Let’s suppose, hypothetically speaking, that you are the young man in the photo at the top of this post, and you have recently arrived in Laurel Canyon and now find yourself fronting a band that is on the verge of taking the country by storm. Just a mile or so down Laurel Canyon Boulevard from you lives another guy who also recently arrived in Laurel Canyon, and who also happens to front a band on the verge of stardom. He happens to be married to a girl that you attended kindergarten with, and her dad, like yours, was involved in atomic weapons research and testing (Admiral George Morrison for a time did classified work at White Sands). Her husband’s dad, meanwhile, is involved in another type of WMD research: chemical warfare.

This other guy’s business partner/manager is a spooky ex-Marine who just happens to have a cousin who, bizarrely enough, also fronts a rock band on the verge of superstardom. And this third rock-star-on-the-rise also happens to live in Laurel Canyon, just a mile or two from your house. Just down a couple of other streets, also within walking distance of your home, live two other kids who – wouldn’t you know it? – also happen to front a new rock band. These two kids happened to attend the same Alexandria, Virginia high school that you attended, and one of them also attended Annapolis, just like your dad did, and just like your kindergarten friend’s dad did.

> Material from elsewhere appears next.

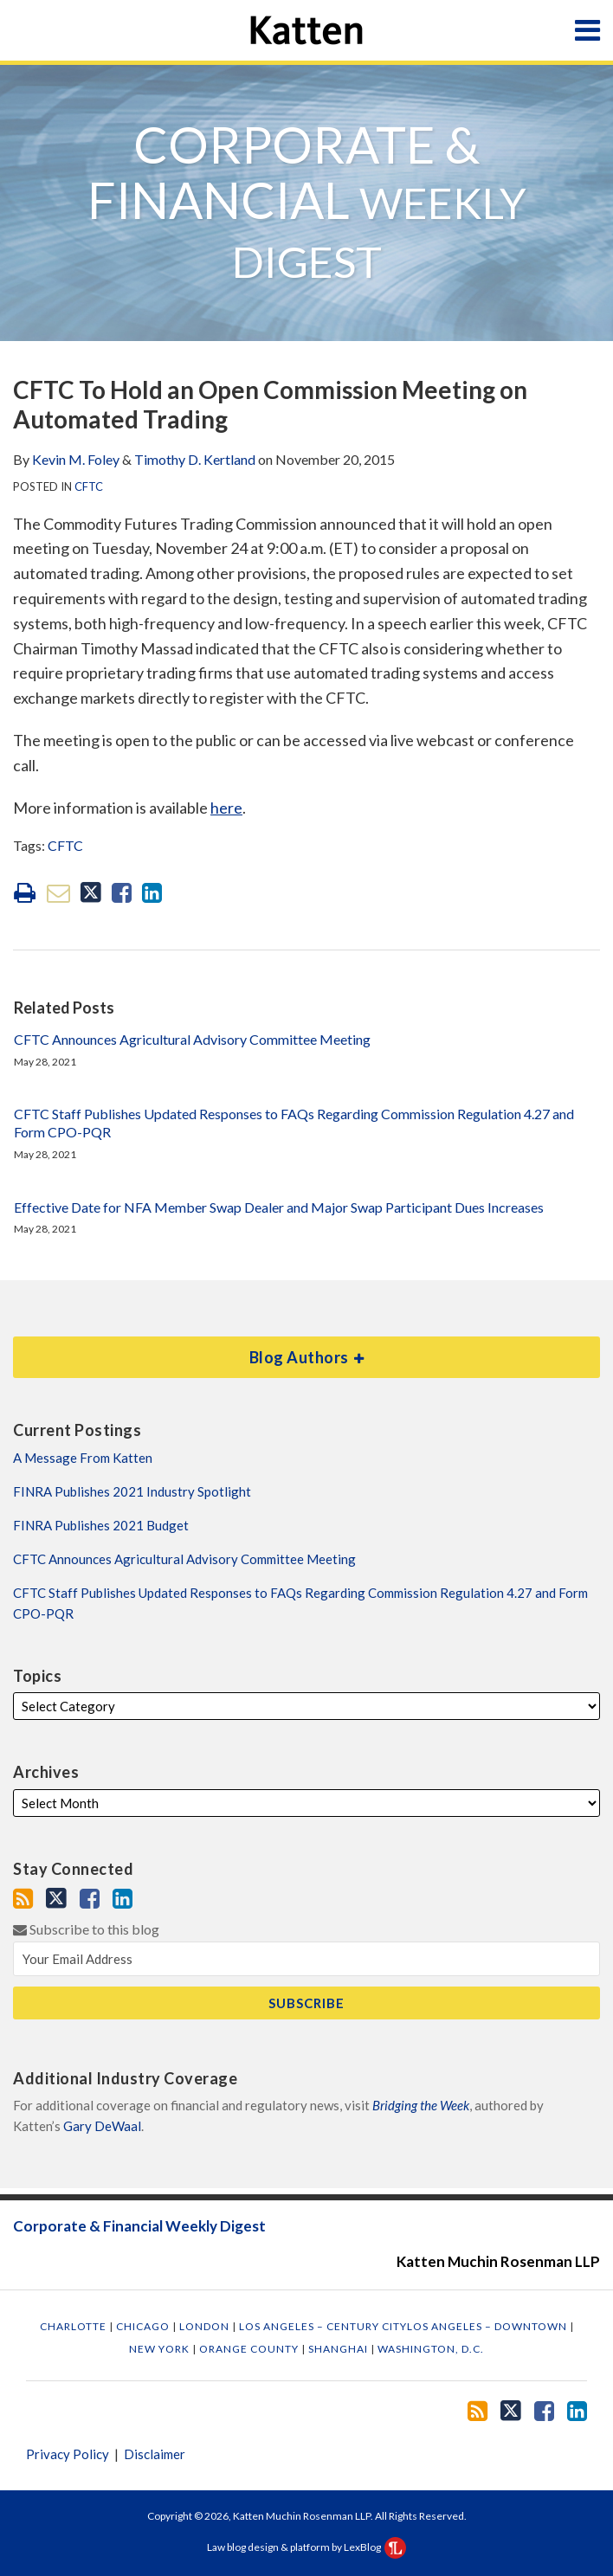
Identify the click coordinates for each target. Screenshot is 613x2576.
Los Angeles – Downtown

Though almost all of you hail from (or spent a substantial portion of your childhood in) the Washington, D.C. area, you now find yourselves on the opposite side of the country, in an isolated canyon high above the city of Los Angeles, where you are all clustered around a secret military installation. Given his background in research on atomic weapons, your father is probably familiar to some extent with the existence and operations of Lookout Mountain Laboratory, as is the father of your kindergarten friend, and probably the fathers of a few other Laurel Canyon figures as well.

My question here, I guess, is this: what do you suppose the odds are that all of that just came together purely by chance?